Troll geht in seinem Vortrag der ersten Frage aus der Sicht der Lehre der katholischen Kirche nach. Sein Resumee lautet: "Auf der Grundlage d[ies]er Unterscheidung zwischen sittlicher und rechtlicher Sphäre kann die traditionelle katholische Lehre, dass Irrtum der Wahrheit gegenüber kein Recht hat, mit der Anerkennung der Religionsfreiheit versöhnt werden" (77). Im Hinblick auf die Missionsbestrebungen der beiden Religionen fordert er einen "gemeinsamen Verhaltenskodex" (97). Sein Ko-referent Seyed Mohammad Khamene'i, dessen Referat verlesen wurde, da er selbst nicht anwesend war, hat mit seinem Lobpreis der islamischen Revolution (126) und der Polemik gegen den westlichen Säkularismus (134 u. ö.) anscheinend auch einige der Konferenzteilnehmer irritiert (136 f.150 f.). An diesem Punkt wird das Dilemma des gesamten Unternehmens deutlich: auf der einen Seite ein theologischer Diskurs (Reflexion über den Wahrheitsanspruch bei Troll), auf der anderen Seite ein politischer (ein offensiv vertretener Wahrheitsanspruch bei Khamene'i). An der Verwendung des Schlüsselbegriffs "Pluralismus" wird bereits überdeutlich, dass, wenn zwei das Gleiche sagen, noch lange nicht dasselbe gemeint sein muss.

Die Problematik tritt in abgeschwächter Form auch bei dem zweiten Referentenpaar Nasira Iqbal und Heinrich Schneider zum Themenbereich "Rechtliche Strukturen und politische Garantien eines Pluralismus auf nationaler und internationaler Ebene" zu Tage. In der dritten Sektion "Kulturelle Identität und das Problem einer Weltkultur" wird dann in gewisser Weise mit vertauschten Rollen gespielt.
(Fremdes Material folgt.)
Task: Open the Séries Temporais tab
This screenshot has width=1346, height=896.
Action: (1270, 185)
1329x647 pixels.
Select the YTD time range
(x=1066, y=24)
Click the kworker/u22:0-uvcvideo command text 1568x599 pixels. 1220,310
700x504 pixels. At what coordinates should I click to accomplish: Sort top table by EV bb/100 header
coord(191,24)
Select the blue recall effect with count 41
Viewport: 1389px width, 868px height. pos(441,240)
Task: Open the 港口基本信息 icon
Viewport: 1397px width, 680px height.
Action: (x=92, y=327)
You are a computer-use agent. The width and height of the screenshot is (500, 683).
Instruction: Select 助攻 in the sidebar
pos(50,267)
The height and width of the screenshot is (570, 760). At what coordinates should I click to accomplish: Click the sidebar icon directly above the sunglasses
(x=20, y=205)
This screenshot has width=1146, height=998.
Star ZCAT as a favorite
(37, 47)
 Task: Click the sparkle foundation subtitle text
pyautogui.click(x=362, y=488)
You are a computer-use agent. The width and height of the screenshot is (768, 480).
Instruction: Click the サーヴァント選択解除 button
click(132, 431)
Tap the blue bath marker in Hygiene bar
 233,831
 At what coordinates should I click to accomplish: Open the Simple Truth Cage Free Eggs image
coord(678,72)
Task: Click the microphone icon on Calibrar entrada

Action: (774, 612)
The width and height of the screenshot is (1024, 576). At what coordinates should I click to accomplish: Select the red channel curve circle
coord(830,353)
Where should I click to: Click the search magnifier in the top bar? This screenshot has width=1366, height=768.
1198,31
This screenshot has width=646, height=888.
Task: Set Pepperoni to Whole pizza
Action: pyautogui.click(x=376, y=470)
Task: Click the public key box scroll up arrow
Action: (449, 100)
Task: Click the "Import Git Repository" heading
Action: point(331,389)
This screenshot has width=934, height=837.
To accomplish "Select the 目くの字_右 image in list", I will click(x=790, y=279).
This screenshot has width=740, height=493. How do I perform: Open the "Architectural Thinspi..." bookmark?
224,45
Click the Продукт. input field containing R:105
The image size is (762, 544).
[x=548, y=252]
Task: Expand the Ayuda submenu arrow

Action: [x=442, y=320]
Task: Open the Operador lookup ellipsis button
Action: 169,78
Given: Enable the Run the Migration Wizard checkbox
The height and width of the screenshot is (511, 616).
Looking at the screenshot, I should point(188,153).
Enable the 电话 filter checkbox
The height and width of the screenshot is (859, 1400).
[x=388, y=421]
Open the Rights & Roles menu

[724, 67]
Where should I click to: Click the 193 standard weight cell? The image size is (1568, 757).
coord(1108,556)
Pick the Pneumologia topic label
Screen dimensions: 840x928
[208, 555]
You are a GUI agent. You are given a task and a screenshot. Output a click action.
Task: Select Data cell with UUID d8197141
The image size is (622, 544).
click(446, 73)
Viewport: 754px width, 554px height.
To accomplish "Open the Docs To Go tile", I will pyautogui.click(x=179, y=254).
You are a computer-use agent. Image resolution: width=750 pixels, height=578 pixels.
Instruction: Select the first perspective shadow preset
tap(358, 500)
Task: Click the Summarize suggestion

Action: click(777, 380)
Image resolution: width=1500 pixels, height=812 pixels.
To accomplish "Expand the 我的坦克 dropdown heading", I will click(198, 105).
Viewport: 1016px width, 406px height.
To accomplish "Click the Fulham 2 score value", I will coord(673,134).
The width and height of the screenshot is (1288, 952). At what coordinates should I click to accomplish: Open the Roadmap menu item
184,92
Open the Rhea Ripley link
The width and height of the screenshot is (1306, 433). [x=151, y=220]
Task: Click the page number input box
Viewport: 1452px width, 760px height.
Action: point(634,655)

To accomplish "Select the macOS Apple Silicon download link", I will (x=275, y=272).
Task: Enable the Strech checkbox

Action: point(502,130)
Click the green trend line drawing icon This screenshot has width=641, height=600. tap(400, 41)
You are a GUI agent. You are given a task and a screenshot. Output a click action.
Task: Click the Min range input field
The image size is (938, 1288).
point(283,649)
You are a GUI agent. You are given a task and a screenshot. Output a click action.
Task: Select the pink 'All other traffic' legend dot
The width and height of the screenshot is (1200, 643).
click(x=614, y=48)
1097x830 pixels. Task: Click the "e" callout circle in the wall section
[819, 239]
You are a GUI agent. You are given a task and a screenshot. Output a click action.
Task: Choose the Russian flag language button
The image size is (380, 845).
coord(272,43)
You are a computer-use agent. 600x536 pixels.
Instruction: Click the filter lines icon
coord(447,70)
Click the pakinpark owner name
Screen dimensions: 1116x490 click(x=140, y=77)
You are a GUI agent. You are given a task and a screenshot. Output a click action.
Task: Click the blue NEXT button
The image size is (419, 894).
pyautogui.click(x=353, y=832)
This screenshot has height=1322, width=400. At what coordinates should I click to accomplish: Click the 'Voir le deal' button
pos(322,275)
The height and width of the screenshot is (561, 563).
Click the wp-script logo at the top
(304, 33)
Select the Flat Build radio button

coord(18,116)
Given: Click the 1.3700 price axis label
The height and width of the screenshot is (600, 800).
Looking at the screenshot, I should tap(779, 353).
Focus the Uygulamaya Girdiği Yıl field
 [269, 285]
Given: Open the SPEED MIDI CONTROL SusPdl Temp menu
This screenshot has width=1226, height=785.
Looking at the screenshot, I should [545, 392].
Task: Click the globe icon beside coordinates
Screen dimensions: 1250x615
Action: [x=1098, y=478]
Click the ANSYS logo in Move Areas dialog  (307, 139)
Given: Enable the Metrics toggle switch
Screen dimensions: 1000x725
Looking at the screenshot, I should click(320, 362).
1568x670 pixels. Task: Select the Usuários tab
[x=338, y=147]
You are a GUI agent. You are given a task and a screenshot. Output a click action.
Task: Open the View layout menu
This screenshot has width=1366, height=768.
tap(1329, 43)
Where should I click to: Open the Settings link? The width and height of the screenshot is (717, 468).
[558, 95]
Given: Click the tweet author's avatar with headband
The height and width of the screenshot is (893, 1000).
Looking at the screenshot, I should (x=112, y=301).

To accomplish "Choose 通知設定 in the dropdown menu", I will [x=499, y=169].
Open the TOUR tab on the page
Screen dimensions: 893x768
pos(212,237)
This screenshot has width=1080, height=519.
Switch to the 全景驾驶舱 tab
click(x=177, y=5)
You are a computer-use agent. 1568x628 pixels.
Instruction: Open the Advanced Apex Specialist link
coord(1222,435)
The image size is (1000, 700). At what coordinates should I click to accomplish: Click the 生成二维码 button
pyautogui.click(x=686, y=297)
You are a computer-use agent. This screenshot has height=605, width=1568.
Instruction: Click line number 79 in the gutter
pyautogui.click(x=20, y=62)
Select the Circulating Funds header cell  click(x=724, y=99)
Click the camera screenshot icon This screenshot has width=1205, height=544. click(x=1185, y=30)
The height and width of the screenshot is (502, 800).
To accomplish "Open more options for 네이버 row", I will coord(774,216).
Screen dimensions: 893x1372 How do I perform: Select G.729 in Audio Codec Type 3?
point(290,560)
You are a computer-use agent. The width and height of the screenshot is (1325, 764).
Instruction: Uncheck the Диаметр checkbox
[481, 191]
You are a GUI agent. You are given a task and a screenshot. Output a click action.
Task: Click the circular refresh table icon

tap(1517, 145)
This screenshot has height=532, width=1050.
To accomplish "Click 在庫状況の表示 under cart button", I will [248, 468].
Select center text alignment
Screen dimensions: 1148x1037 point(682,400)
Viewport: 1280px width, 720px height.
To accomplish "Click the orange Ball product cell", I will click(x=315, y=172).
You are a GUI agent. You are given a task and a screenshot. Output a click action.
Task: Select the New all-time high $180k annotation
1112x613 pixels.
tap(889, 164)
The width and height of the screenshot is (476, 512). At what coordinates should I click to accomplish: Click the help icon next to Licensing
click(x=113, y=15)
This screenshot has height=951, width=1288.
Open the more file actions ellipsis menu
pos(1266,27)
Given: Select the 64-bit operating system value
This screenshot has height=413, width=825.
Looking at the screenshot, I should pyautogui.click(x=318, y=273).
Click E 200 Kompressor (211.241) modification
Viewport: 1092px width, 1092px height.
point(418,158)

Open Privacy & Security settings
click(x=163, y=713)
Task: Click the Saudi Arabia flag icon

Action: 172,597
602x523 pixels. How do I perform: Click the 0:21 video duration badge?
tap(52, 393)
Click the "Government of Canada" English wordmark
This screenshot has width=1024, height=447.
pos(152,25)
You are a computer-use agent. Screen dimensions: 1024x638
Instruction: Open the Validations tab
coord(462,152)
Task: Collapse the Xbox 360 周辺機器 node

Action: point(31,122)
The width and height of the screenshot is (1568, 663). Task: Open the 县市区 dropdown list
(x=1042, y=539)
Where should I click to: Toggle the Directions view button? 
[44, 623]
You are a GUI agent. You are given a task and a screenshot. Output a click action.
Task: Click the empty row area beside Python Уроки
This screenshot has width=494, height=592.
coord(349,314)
Mit Mohamed Talbi betritt ein islamischer Wissenschaftler die Bühne, der das Sprachspiel des interreligiösen Dialogs perfekt beherrscht, während der deutsche Parlamentarische Staatssekretär a. D. Volkmar Köhler auf der politischen Klaviatur spielt. So harrt dieser Band mit seiner minutiösen Dokumentation der Gesprächsbeiträge im Plenum einer genaueren Analyse durch die Experten. Ein Buch für das breite Publikum am interreligiösen Dialog Interessierter ist es nicht.